DOCUMENT TEXT:
-- begin --

Despite the fact that we have two overly energetic kids it is extremely important that we sit down to dinner together every night. Yup, every night. Our kids are too young for the near constant drain on our gas tank as we chauffeur them to a million activities, and lord help us if we become those parents anyway. When we sit down we are there to stay, until every last bite is eaten by every single person. And then you must be asked to be excused before you even think about a foot straying from the table.
It may seem old fashioned to be strict about these dinner time rules, but in the end it makes dinner less stressful and far more consistent in the long run. As an added bonus, it means our kids are quite used to and more than able to sit in a restaurant without being too crazy and disruptive to other patrons, for at least an hour.
Reminder - our kids are about to be 2 and 4. And no, they aren't angels, far from it. But we've got dinnertime almost settled. You take your victories where you can as a parent.

-- end --

RAW DATA:

-- begin --

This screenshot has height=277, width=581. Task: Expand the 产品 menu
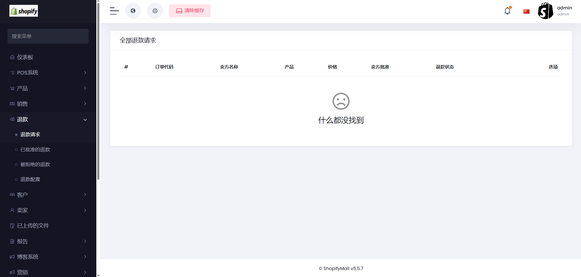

-- end --

DIRECTIONS:
Please write the next part of the text about family dinners with two young kids, starting right after its final sentence.

ANSWER TO THE PROBLEM:
So I am starting a new feature on Backseat Gourmet. Sunday Dinner. For many of us, Sunday might be the only day of the week where everyone is actually home at the same time. Or at least the only day where that might be possible. So every Sunday, or most at least, I will share some Sunday dinner inspiration.
It was awfully convenient then, that a new crop of cookbooks arrived last weekend. With a cup of tea I settled in for some browsing. At the top of the stack was Rose Reisman's Family Favourites. I've had some of her cookbooks in the past and never got too excited by them. This one, however, immediately grabbed me because of her emphasis on the family dinner. And then 40 pages of discussion on healthy eating, cooking with the family, and shopping tips.
Flipping through the book I can say that I wasn't overly excited by the dessert section - yes, of course I went there first - but the vegetable side dishes and soups had me very, very interested. So I picked up mint and goat cheese at the market.
The first recipe I made was mashed potatoes with goat cheese and sundried tomatoes. I wanted this to be so good, and maybe it could have been. But I didn't have Yukon Golds and I now disagree with the recipe in adding the chopped tomatoes before you mash. So, mine were dry, but still tasty.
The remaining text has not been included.